Copy out every line of the material below without changing anything, and omit the pictures from your copy.

**Extracted records**

☆ ☆ ☆ ☆ ☆ ☆ ☆

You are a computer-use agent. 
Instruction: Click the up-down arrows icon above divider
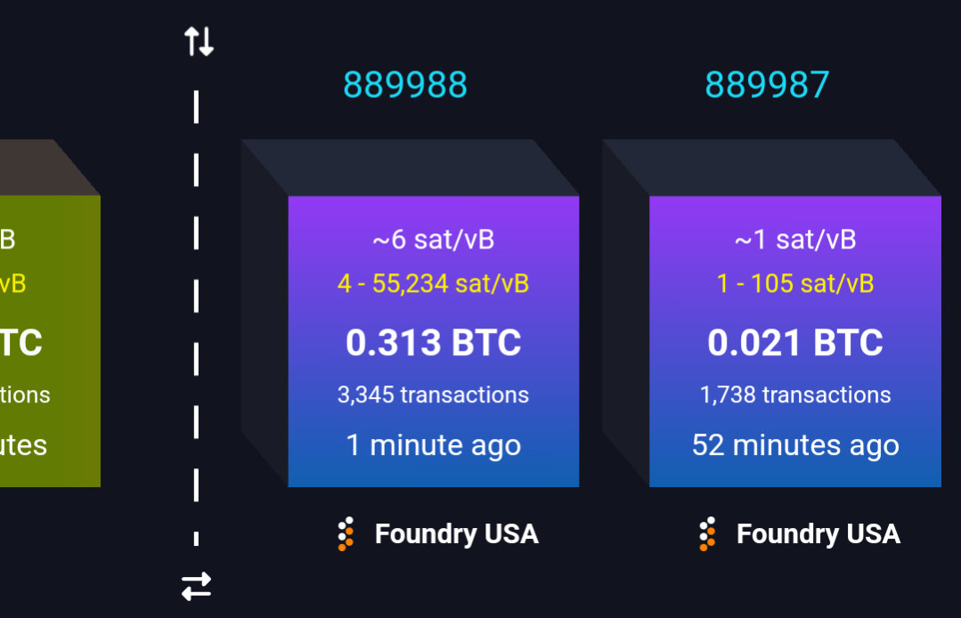(200, 41)
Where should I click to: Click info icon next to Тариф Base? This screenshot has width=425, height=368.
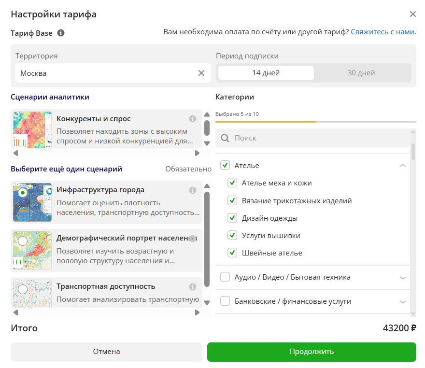(x=61, y=33)
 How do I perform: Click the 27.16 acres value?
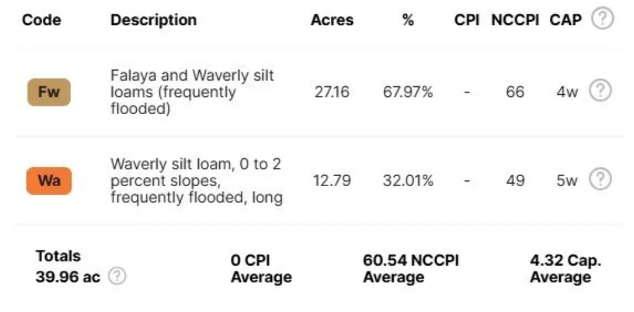pyautogui.click(x=331, y=92)
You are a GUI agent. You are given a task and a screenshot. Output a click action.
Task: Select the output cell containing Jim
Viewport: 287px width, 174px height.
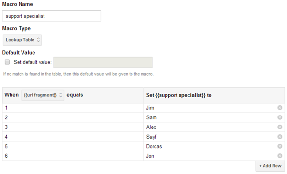coord(210,108)
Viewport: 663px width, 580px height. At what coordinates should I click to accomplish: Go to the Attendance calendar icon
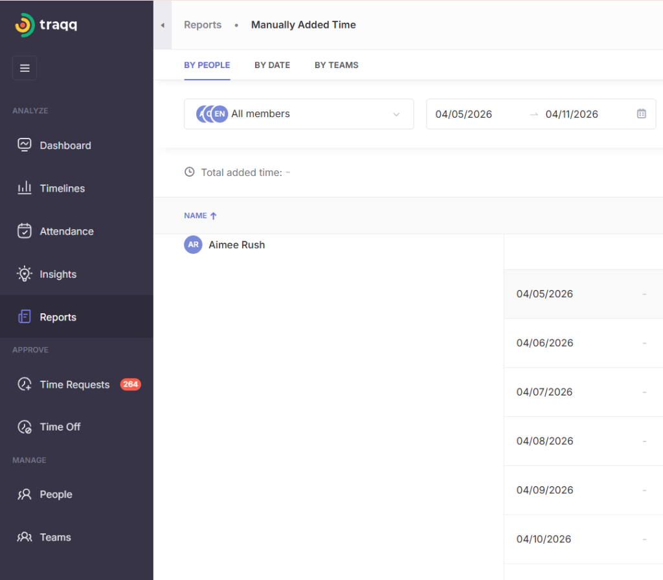tap(25, 231)
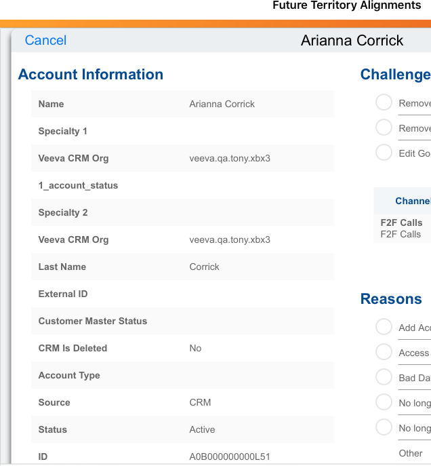This screenshot has width=431, height=466.
Task: Click the Specialty 1 row
Action: pyautogui.click(x=182, y=131)
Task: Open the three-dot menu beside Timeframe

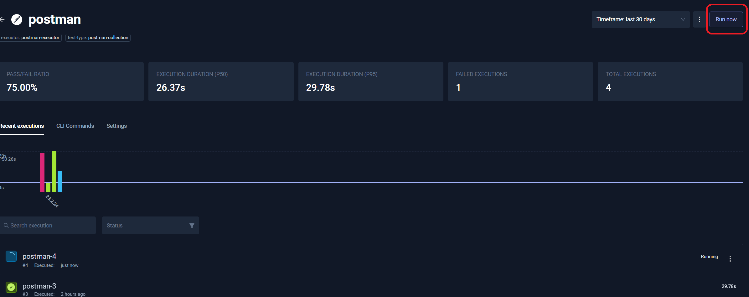Action: [699, 19]
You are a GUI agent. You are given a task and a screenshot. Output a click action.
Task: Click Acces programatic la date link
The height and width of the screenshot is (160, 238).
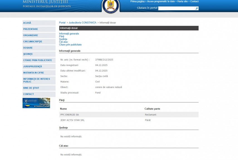point(161,1)
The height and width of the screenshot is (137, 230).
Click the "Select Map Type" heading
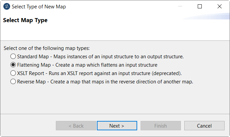(x=25, y=20)
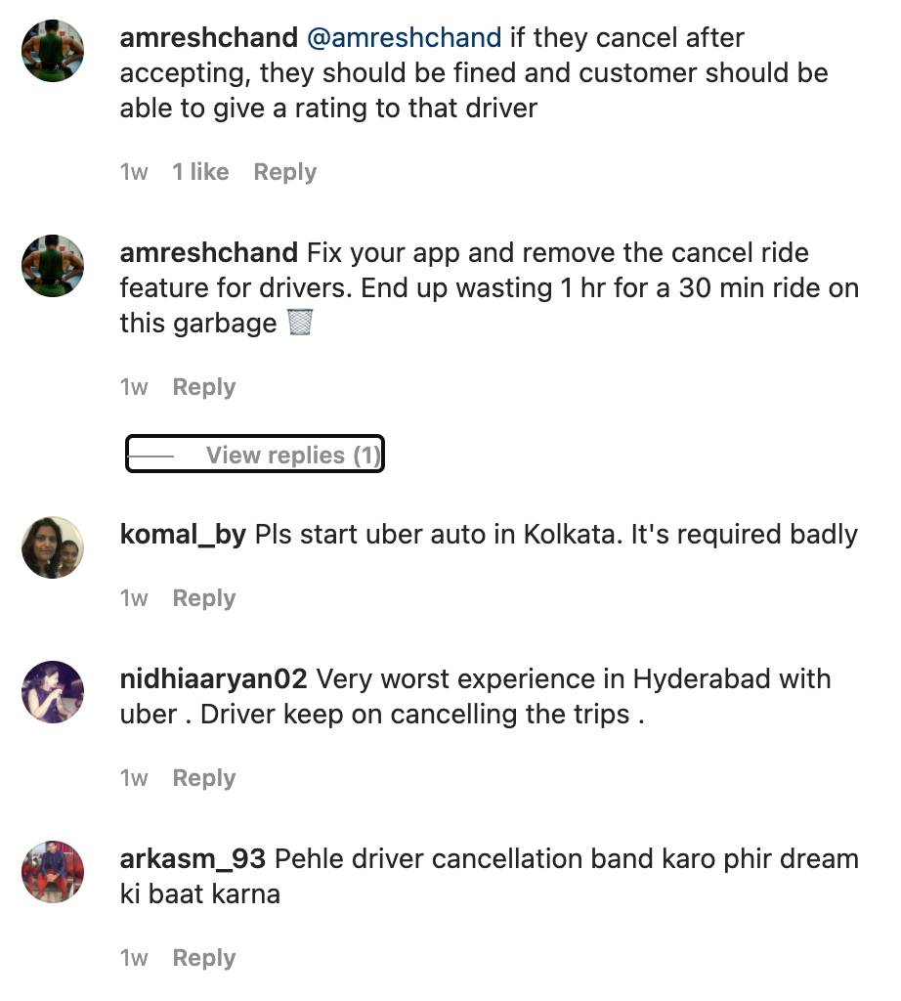Reply to the 'Fix your app' comment
The image size is (901, 1001).
point(204,387)
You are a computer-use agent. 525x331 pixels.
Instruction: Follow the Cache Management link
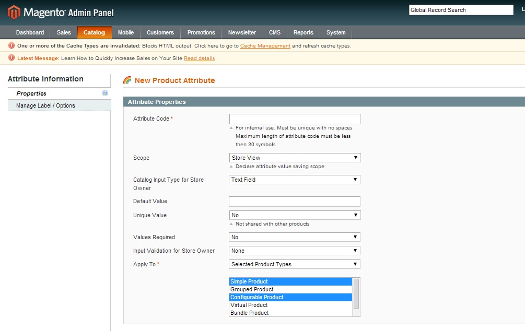[x=265, y=46]
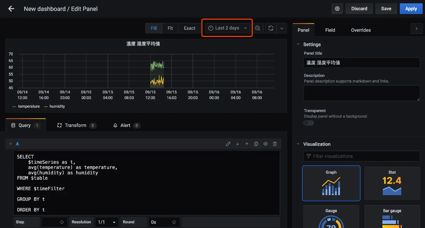The height and width of the screenshot is (228, 425).
Task: Hide query A using the eye icon
Action: pos(265,144)
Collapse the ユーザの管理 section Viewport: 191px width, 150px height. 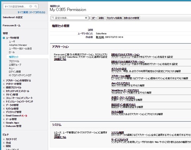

☆ ☆ ☆ ☆ ☆ ☆ ☆

**ANSWER**
You are a computer-use agent. 
Instruction: Click the up-down arrows icon above divider
(200, 41)
Where should I click to: Click info icon next to Тариф Base? This screenshot has width=425, height=368.
(x=61, y=33)
 How do I perform: Click the 27.16 acres value?
pyautogui.click(x=331, y=92)
You are a GUI agent. You are given a task and a screenshot. Output a click action.
Task: Select the output cell containing Jim
Viewport: 287px width, 174px height.
coord(210,108)
Viewport: 663px width, 580px height. At what coordinates should I click to accomplish: Go to the Attendance calendar icon
tap(25, 231)
This screenshot has width=431, height=466.
Task: Click the Specialty 1 row
Action: pyautogui.click(x=182, y=131)
Task: Open the three-dot menu beside Timeframe

Action: [699, 19]
You are a GUI agent. You are given a task and a screenshot. Output a click action.
Task: Click Acces programatic la date link
The height and width of the screenshot is (160, 238).
point(161,1)
The height and width of the screenshot is (137, 230).
Click the "Select Map Type" heading
(x=25, y=20)
Reply to the 'Fix your app' comment
The image size is (901, 1001).
point(204,387)
You are a computer-use agent. 525x331 pixels.
Instruction: Follow the Cache Management link
[x=265, y=46]
The height and width of the screenshot is (228, 425).
Task: Hide query A using the eye icon
Action: pos(265,144)
Collapse the ユーザの管理 section Viewport: 191px width, 150px height. 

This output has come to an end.